━━━ Input data

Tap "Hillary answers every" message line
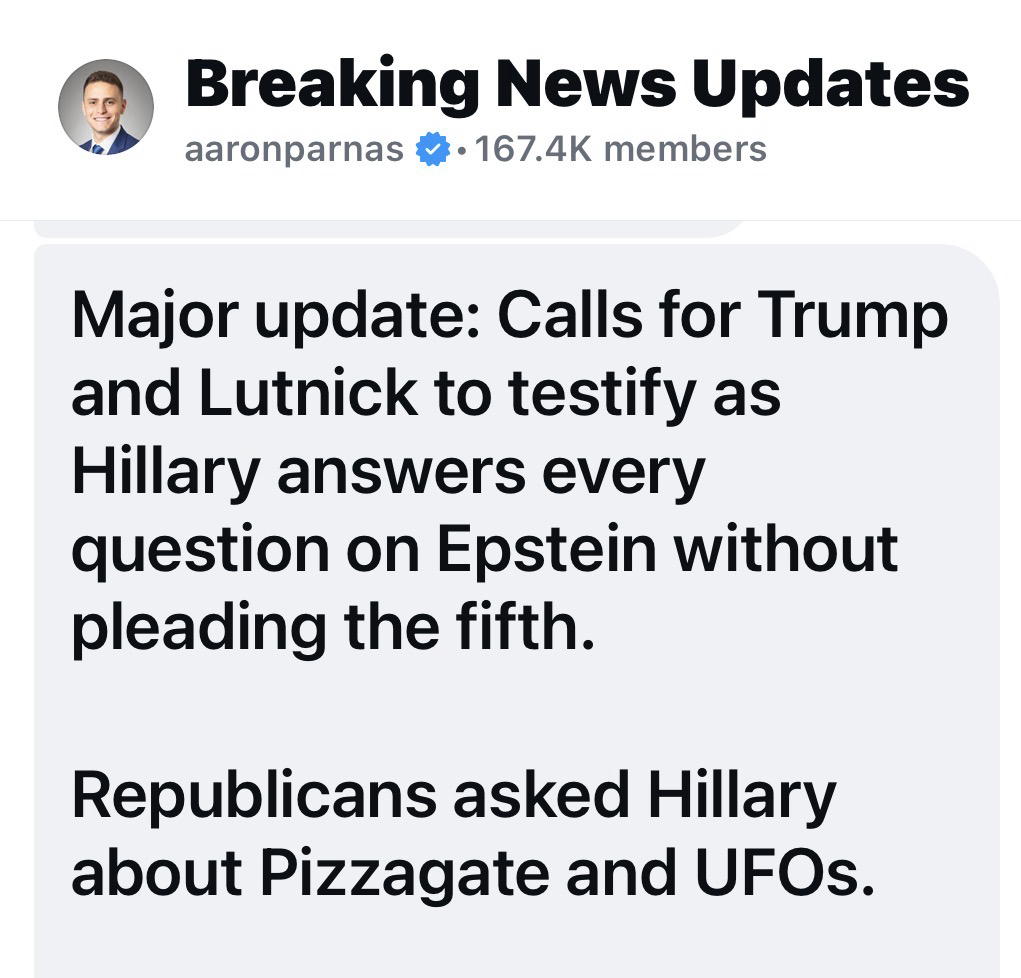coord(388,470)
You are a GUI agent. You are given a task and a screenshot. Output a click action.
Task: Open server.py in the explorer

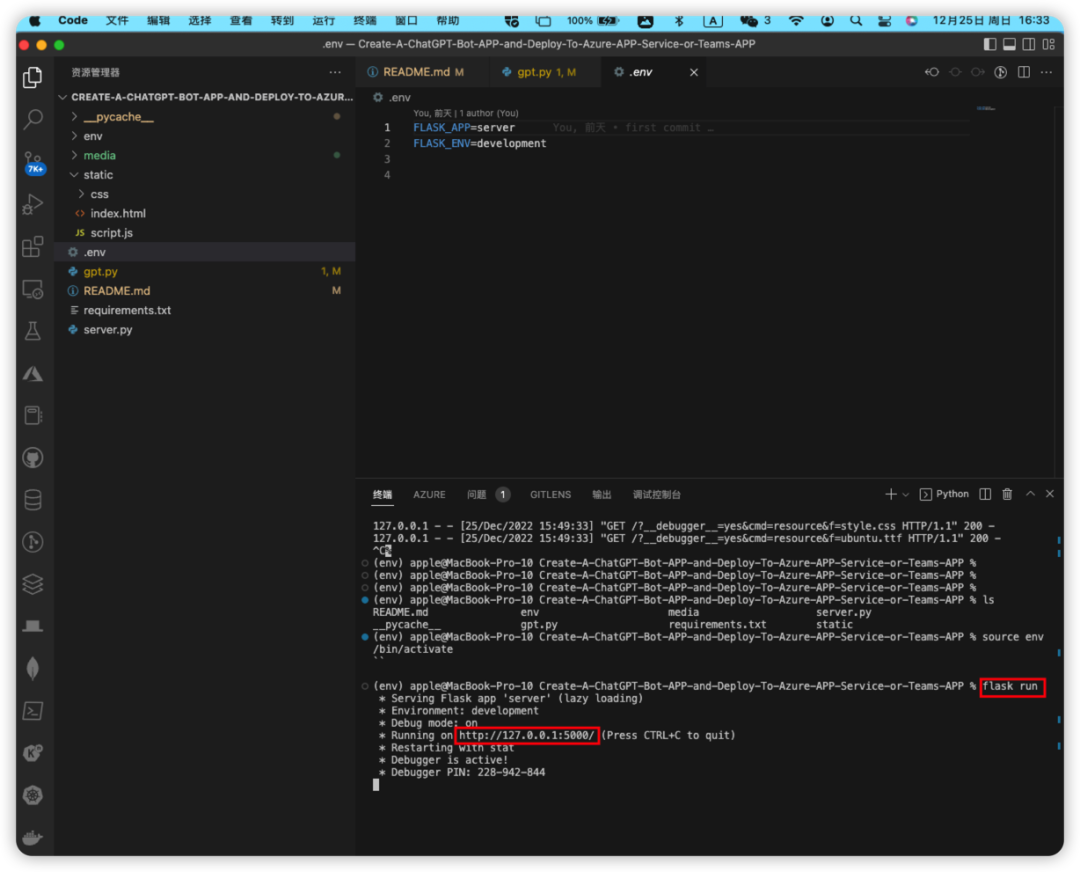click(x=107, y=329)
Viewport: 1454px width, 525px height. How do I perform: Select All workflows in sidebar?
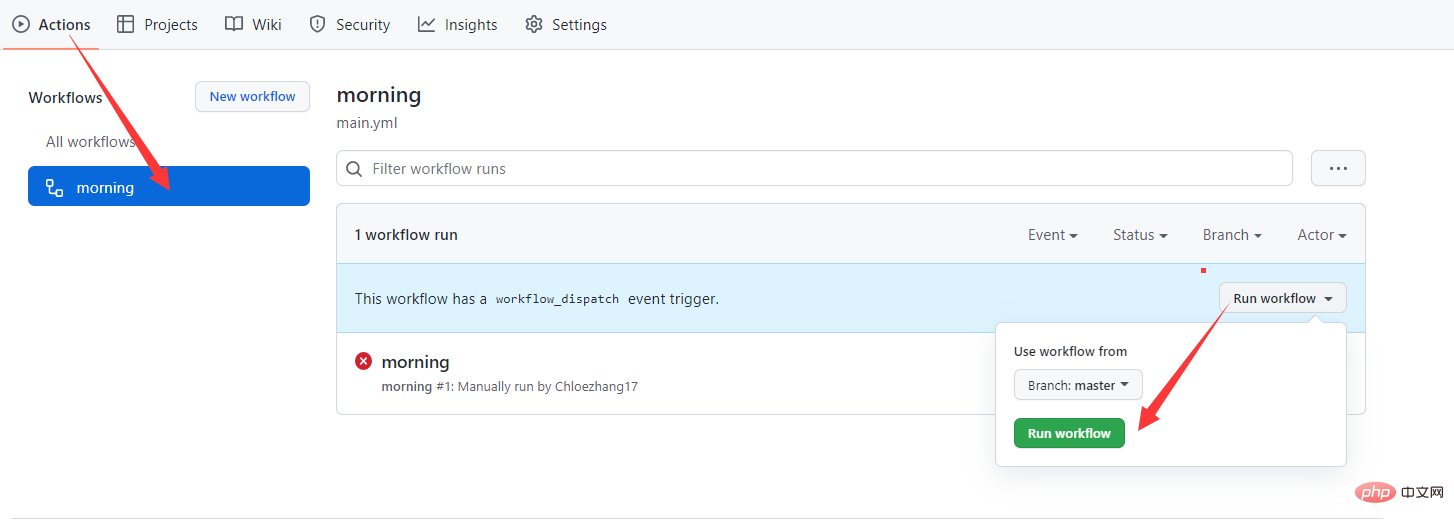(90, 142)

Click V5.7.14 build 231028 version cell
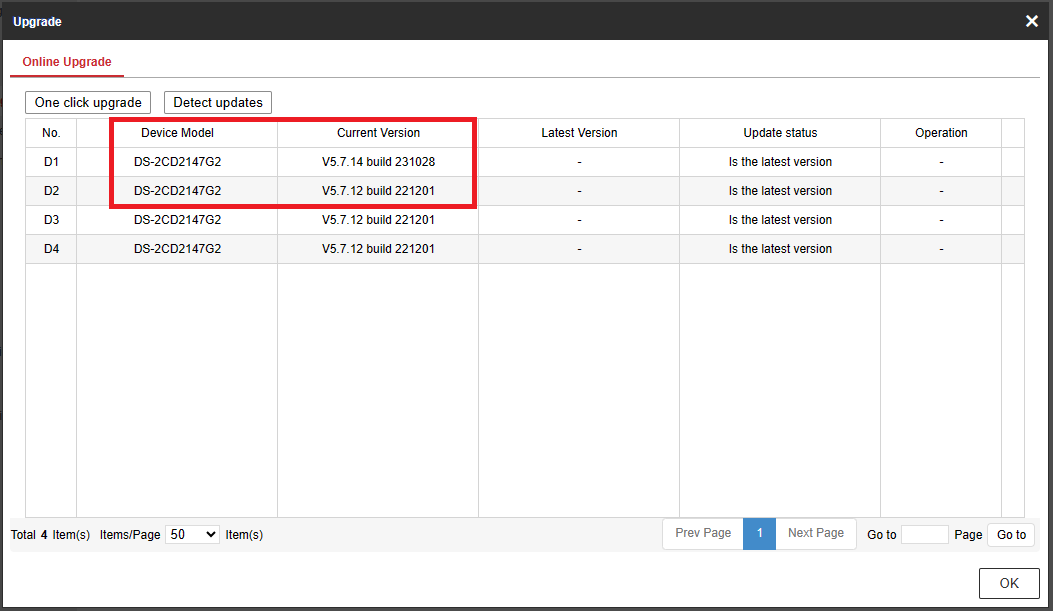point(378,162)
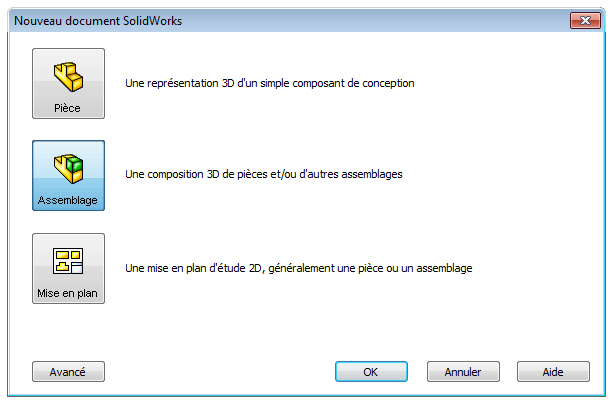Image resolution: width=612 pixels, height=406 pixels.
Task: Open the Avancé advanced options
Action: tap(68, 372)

━━━━━━

▶ [What you need to do] Both the line containing "You are a GUI" and the last line of the listing above belong in the copy, along with every line between them; retype them exactly and omit the pictures.

▶ [Task output]
You are a GUI agent. You are given a task and a screenshot. Output a click action.
Task: Open server.py in the explorer

click(x=107, y=329)
Viewport: 1454px width, 525px height. How do I perform: Select All workflows in sidebar?
(90, 142)

Click V5.7.14 build 231028 version cell
point(378,162)
Image resolution: width=612 pixels, height=406 pixels.
Task: Open the Avancé advanced options
Action: tap(68, 372)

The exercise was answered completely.